**RECORDS TO PROCESS**
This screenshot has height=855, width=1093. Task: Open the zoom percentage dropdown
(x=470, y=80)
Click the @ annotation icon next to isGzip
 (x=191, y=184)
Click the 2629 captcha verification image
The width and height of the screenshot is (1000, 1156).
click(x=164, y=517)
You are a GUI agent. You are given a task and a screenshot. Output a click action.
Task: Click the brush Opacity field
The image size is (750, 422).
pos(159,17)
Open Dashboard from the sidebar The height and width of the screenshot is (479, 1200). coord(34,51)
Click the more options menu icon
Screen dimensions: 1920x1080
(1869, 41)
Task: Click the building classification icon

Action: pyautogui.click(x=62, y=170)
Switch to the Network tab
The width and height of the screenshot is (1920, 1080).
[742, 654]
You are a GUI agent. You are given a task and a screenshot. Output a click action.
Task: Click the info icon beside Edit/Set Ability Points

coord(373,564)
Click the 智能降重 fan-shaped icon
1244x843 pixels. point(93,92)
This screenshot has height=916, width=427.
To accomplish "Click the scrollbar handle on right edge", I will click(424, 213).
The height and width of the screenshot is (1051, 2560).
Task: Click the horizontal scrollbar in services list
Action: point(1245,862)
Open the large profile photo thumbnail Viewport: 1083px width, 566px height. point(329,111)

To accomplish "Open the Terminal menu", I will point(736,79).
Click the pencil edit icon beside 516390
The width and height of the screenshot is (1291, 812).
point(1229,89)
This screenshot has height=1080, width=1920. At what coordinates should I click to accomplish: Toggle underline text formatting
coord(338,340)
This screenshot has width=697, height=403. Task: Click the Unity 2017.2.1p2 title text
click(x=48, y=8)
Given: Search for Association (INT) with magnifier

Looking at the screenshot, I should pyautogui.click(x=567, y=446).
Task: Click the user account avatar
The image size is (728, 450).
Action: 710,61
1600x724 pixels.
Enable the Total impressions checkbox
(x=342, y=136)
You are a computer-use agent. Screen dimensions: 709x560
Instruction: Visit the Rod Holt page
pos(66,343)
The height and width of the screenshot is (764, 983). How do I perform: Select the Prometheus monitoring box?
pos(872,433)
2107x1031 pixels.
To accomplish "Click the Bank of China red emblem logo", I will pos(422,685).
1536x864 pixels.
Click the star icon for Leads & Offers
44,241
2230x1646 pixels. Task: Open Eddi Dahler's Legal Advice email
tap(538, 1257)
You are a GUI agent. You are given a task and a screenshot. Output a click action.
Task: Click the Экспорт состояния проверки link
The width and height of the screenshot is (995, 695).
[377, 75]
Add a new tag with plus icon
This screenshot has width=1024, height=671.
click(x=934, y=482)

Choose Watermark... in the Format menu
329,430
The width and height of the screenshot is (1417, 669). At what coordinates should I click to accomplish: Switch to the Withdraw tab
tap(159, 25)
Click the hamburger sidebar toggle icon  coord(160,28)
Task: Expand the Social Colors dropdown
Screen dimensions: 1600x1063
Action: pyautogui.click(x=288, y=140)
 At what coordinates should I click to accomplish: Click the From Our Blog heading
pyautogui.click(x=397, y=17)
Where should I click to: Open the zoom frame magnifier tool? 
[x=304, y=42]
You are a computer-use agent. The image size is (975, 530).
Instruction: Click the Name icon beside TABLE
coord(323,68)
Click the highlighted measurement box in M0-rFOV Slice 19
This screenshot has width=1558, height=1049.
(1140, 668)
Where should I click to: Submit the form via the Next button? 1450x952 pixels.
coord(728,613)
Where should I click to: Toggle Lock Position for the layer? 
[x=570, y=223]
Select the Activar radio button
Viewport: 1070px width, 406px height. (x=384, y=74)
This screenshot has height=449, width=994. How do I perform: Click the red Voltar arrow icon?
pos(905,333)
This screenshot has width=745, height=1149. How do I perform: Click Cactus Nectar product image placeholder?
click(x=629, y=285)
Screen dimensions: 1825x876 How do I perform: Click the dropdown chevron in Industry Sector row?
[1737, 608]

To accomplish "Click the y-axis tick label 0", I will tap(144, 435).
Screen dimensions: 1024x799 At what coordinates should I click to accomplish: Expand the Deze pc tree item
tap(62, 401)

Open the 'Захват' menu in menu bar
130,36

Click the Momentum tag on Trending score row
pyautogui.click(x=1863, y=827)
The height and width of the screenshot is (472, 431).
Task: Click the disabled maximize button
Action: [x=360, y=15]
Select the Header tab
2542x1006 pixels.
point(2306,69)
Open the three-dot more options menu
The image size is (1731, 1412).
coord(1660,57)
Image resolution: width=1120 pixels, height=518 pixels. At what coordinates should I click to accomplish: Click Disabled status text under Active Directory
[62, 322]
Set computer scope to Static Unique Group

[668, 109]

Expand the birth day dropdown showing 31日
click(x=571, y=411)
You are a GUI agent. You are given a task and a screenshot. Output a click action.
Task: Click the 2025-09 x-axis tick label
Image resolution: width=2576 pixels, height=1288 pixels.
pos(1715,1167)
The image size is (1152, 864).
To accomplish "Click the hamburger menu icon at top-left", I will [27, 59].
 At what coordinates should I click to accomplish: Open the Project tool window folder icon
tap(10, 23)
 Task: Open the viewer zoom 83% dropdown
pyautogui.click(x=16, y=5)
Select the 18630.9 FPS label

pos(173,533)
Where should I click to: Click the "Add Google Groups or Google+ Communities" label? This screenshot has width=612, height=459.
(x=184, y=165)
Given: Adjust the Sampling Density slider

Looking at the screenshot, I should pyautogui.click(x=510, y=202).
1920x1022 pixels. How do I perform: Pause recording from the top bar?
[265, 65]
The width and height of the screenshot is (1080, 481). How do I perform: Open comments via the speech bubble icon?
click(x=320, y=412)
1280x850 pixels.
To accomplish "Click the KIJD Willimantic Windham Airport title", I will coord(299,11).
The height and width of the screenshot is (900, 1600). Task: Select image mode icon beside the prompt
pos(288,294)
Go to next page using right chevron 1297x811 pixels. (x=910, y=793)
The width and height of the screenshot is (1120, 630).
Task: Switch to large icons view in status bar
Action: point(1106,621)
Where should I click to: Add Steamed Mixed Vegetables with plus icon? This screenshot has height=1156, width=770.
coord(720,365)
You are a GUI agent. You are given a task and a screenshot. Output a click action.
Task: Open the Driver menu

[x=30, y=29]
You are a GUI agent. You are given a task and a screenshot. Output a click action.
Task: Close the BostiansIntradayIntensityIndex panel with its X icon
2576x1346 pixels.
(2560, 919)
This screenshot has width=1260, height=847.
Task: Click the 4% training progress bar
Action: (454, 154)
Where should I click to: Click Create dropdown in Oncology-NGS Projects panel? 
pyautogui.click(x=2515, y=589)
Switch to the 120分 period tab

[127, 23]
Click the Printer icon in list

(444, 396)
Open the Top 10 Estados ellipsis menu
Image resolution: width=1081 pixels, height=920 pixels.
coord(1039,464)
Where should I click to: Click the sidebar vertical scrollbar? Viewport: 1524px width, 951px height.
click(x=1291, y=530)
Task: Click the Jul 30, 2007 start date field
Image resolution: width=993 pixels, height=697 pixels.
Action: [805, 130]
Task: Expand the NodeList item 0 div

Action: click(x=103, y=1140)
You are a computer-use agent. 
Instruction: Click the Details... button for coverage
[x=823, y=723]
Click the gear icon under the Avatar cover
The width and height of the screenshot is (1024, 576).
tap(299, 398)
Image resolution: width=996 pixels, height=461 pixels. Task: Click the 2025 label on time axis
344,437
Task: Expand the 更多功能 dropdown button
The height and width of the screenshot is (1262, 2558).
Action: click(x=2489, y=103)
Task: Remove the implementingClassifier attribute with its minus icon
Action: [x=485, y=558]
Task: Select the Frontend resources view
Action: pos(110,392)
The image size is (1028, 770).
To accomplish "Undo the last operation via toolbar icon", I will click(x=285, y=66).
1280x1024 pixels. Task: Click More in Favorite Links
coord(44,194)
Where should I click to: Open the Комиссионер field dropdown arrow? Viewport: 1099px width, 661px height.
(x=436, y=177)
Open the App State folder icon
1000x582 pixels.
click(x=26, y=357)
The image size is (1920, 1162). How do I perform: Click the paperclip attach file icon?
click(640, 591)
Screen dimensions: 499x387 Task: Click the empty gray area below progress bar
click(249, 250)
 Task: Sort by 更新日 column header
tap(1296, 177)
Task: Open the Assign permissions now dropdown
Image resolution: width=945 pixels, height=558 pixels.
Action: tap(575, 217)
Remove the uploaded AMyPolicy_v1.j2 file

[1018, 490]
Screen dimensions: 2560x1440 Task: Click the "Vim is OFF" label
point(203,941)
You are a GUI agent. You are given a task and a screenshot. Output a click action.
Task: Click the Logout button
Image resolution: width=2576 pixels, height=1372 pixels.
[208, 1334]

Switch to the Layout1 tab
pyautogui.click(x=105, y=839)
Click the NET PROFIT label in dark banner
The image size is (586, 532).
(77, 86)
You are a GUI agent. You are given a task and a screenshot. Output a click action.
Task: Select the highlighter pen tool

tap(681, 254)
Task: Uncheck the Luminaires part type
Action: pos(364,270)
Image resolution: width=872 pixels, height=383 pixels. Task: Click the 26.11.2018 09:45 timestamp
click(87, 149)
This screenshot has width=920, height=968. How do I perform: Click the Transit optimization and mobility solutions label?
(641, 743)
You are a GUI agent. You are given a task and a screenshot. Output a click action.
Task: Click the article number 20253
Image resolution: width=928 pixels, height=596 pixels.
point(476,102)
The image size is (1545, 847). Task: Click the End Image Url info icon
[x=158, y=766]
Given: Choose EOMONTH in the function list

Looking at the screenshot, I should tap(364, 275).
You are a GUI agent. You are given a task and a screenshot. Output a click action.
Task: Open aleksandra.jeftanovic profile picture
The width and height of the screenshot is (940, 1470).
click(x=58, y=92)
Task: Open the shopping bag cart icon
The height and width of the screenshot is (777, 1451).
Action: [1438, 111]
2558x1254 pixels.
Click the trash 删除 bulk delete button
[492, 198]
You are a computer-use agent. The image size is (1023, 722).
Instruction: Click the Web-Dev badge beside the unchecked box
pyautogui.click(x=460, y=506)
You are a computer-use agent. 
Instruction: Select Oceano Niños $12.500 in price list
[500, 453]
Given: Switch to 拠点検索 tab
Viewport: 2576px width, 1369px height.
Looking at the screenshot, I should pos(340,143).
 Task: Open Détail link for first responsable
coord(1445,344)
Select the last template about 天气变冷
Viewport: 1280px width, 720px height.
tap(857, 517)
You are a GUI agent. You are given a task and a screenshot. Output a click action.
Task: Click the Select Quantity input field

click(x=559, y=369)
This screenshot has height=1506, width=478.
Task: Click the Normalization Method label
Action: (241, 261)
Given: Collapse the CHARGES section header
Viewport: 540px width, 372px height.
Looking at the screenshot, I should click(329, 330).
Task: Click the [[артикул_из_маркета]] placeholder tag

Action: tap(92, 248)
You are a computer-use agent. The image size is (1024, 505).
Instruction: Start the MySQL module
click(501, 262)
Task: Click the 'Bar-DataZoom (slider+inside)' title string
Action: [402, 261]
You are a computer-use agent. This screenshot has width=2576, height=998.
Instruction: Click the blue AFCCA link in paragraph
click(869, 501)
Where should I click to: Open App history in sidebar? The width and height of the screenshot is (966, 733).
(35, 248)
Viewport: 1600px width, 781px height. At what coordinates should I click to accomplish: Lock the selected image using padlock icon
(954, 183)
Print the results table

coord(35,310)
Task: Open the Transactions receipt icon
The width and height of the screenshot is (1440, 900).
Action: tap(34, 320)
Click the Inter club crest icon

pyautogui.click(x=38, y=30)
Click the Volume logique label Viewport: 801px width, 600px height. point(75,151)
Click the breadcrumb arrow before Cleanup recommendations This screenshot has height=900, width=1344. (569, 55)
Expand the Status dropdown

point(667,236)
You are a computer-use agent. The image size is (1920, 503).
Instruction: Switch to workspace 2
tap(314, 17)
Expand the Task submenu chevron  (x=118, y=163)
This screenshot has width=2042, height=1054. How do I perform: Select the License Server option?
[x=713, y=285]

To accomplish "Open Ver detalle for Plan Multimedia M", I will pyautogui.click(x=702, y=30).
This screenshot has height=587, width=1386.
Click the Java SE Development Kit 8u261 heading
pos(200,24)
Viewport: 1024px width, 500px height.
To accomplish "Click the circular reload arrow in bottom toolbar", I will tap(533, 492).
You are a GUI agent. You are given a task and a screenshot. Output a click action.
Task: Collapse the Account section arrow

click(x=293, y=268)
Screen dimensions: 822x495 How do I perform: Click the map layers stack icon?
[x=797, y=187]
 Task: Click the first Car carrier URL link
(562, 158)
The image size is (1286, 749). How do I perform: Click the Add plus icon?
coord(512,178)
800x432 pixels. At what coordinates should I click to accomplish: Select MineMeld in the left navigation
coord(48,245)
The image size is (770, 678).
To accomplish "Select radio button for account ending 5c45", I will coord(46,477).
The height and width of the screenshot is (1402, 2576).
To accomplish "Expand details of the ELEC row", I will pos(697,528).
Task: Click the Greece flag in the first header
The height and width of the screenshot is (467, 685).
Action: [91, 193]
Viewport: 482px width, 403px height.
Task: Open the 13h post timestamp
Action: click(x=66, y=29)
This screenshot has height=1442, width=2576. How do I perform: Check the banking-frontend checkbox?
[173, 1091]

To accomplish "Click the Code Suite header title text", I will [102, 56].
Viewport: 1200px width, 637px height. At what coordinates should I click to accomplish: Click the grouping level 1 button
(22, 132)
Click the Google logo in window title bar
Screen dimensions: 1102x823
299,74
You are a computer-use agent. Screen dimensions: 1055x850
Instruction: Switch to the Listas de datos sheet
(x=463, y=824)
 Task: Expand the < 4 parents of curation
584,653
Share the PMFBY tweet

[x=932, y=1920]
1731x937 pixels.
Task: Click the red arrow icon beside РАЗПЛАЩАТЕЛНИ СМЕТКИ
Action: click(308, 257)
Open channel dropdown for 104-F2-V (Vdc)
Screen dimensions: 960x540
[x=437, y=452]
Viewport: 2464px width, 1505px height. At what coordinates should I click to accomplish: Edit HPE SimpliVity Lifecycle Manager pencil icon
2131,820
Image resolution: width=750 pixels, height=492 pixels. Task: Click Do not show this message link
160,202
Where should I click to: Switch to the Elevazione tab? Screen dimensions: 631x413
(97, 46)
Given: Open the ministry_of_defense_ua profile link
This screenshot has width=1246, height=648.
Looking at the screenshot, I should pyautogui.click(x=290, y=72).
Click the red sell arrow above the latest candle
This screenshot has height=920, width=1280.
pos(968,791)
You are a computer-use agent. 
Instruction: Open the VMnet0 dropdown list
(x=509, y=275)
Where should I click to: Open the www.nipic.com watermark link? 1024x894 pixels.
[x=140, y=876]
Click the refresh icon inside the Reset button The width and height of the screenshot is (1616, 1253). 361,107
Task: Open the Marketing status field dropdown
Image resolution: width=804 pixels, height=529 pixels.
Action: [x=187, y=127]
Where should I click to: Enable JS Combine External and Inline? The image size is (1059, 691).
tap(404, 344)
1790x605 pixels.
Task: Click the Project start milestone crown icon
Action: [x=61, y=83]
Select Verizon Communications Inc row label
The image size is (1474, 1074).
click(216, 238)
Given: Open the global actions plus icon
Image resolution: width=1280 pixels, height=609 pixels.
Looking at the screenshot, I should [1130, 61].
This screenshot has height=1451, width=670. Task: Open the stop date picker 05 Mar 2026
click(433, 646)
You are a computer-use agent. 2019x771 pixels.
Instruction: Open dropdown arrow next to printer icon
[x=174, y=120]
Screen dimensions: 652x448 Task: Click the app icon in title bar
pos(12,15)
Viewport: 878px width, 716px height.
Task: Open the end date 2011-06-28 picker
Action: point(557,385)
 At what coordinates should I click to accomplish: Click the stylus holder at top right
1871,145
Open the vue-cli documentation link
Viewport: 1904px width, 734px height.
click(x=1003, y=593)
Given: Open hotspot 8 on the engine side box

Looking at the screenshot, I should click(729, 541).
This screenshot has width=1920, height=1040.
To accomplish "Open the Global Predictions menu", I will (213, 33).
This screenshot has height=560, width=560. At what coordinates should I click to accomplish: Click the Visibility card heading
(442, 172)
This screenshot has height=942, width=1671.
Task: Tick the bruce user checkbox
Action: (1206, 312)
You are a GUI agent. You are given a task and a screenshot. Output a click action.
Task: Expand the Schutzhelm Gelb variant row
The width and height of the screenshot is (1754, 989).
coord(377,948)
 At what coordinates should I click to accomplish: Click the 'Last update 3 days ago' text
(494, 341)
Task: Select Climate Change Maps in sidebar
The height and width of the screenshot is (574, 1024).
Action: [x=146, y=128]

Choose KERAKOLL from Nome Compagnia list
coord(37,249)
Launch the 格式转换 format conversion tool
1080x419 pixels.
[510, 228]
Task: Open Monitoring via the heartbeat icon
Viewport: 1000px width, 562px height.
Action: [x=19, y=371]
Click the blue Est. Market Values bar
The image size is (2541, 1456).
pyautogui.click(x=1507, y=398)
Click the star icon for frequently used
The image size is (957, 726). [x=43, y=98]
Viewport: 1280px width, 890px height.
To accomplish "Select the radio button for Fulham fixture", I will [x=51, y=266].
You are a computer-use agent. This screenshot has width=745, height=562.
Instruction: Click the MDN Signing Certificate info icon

**TASK GOAL**
Rewrite the part of the records above that runs from their very start through the line containing "click(x=164, y=517)" as a numbered list, leaving out any blank lines.

**TASK OUTPUT**
1. This screenshot has height=855, width=1093. Task: Open the zoom percentage dropdown
2. (x=470, y=80)
3. Click the @ annotation icon next to isGzip
4.  (x=191, y=184)
5. Click the 2629 captcha verification image
6. The width and height of the screenshot is (1000, 1156).
7. click(x=164, y=517)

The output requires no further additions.